Wednesday, November 16, 2011

One Continuous Mistake

I’ve recently read an inspiring book called Fire Monks, which tells the story of how five Zen monks from the San Francisco Zen Center, against all odds, saved the center’s monastery at Tassajara, near Big Sur during the raging forest fire there in 2008. In one segment, the writer, Colleen Busch, quoted a phrase that SF Zen master Suzuki Roshi liked to use: it referred to life, even a Zen master’s life, as shoshaku jushaku, Japanese for “one continuous mistake.”

That resonated with me. Being a perfectionist, I’m always trying to get everything just right. I think it’s a common ailment among humans: We think we can outwit life and, by doing things just right, insulate ourselves—from rain water coming into our houses, from waste water leaking out, from fire, from flood, from storm, from sickness and death, from all the shocks that flesh is heir to. We cannot. Everything we do, every decision we make is dogged by mistakes. Indeed, when looked at carefully, most life decisions are impossible decisions, impossible to get right, that is. We are constantly making mistakes, always falling short to one degree or another, except where we’re very lucky.

Even in baseball (I’ve also been reading A. Bartlett Giamatti’s profound study of American sport, especially baseball, Take Time for Paradise), the situation is the same. As Giamatti points out, America’s sport is a game dominated by failure. Most attempts to reach base safely, not to mention getting home, are failures. Even the .300 hitter, the game’s crème de la creme, fails to hit safely 2 out of 3 times. Which is to repeat that life is one continuous mistake; we work hard to realize our “dreams,” but most of the time, most of us fail.

I have been reminded of this lately while doing work on my house. To engage in this kind of work—carpentry, painting, roofing—is to engage in continuous mistakes. Measurements don’t work out. One forgets to consider some inner cut. A carpenter I used to work with years ago had a wonderful way of dealing with this: “The universe,” he said only half joking, “is off by a quarter of an inch. Measure all you want, you’ll always be off.” I think he was right. We humans insist on making right angles of the world, when in fact, nature is all circles and curves. So whole pieces of lumber or fittings get wasted.

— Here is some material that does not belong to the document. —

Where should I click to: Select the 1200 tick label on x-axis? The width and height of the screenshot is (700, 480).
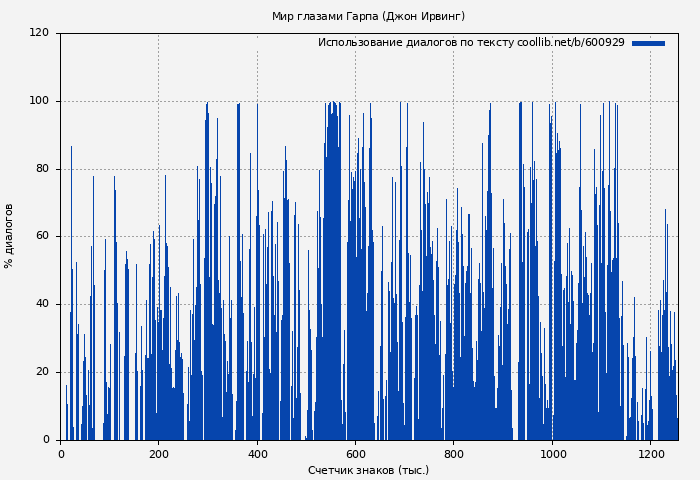click(x=650, y=454)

The paint is either too thick or too thin and the color never looks the way it did on the sample. And when it comes to painting it on, there are always “holidays,” or slips of the brush splattering glass instead of wood, and if you’re really paying attention, boards that turn out to be dry-rotted or termite-infested. One continuous mistake.

Nor is it any different in the writing business. Years ago at Harcourt Brace, a manuscript I was preparing for publication had book titles typed in capital letters—a convention for typed manuscripts before computers (typewriters had no italics). The editor was always supposed to convert such caps for the printer by marking them ‘ital’ and lower-casing all but the first letter. In the first book I edited on my own, I overlooked this little detail, so the book was printed with book titles in all caps. Humiliating; but I never mentioned it and no one seemed to notice. Writing one’s own books carries the same, or even greater hazards. The writer lives in fear of that mistake—the one that appears in the title, in chapter titles, in boneheaded misquotes, in whole paragraphs that get cut off. In fact, I have never written an essay for publication that didn’t get mangled by the publication in one way or another. Most people never notice, but the writer does, living always with the knowledge that no book, no piece of art is ever perfectly rendered, and it haunts him. One continuous mistake.

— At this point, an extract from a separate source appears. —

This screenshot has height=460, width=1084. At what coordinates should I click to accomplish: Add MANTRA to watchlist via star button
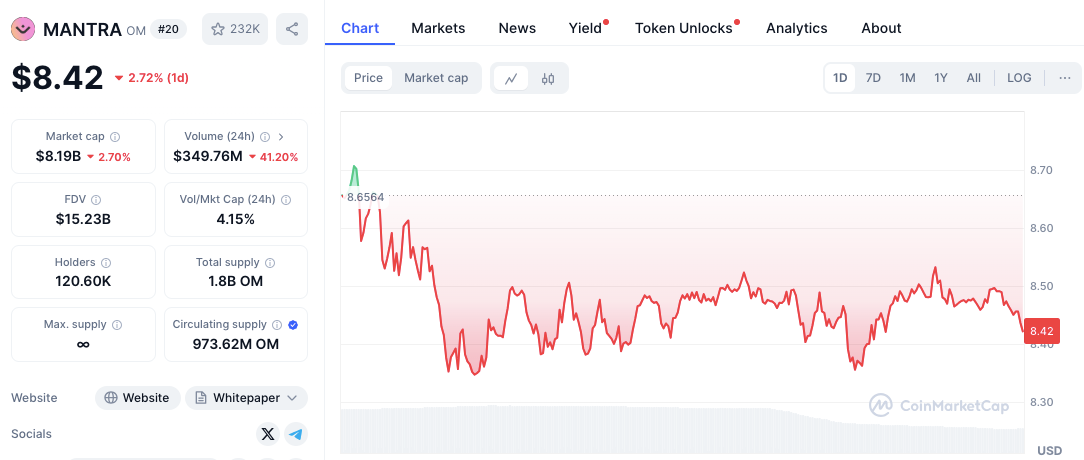235,29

Even when a star rises to the top, how many are there who avoid conspicuous, often fatal mistakes? Consider the last few presidents we’ve had—successes in the most exalted sense, having made it to the highest position available in America, or, for that matter, the whole world. And yet, think of the recent ones: Lyndon Johnson resigning in frustration over the Vietnam War, with war protesters shouting outside the White House, “Hey Hey LBJ, how many kids have you killed today?” Richard Nixon following him, with a great landslide victory over Humphrey, with a re-election landslide over McGovern, which triumph led to encomiums about his political genius; and within weeks had him embroiled in the greatest scandal in American history, Watergate, and within months, with impeachment looming, resigned in disgrace. Consoling himself only with that pathetic mantra, “I am not a crook.” Then Ford pardoning Nixon, another scandal, mouthing his presidential mantra that no one is above the law, but of course sometimes the law must accede to “reality” (i.e. power). Jimmy Carter taking office next, with high hopes, but shortly after his major achievement at Camp David, confronted with the Iran hostage crisis that drove him from office in ridicule. Then Reagan: Mr. “Morning in America.” But before too long, mired in his own disgrace, Iran-Contra, confirming him as lawbreaker-in-chief, and in hindsight seen by many as the architect of the long-term collapse not so much of the Soviet Union, but of American capitalism itself. Then G. H. W. Bush faltering on every level, shortly after claiming a transformative victory over Iraq. And Clinton with a few victories in the economy, but so unable to control his wee wee he ends up barely fighting off impeachment, his legacy “I never had sex with that woman.” And W; need we say anything about W? Non-existent weapons of mass destruction as justification for war? Deaths in the millions for what? To create the worst economic disaster since the Great Depression? And now Obama, failing utterly to fulfill the promise, siding with the worst elements that brought the nation to the brink, abandoning those who swept him into office, and unable now to get even a small bill through Congress.

In short, the U.S. presidency, not to mention the current Congress, is one continuous mistake.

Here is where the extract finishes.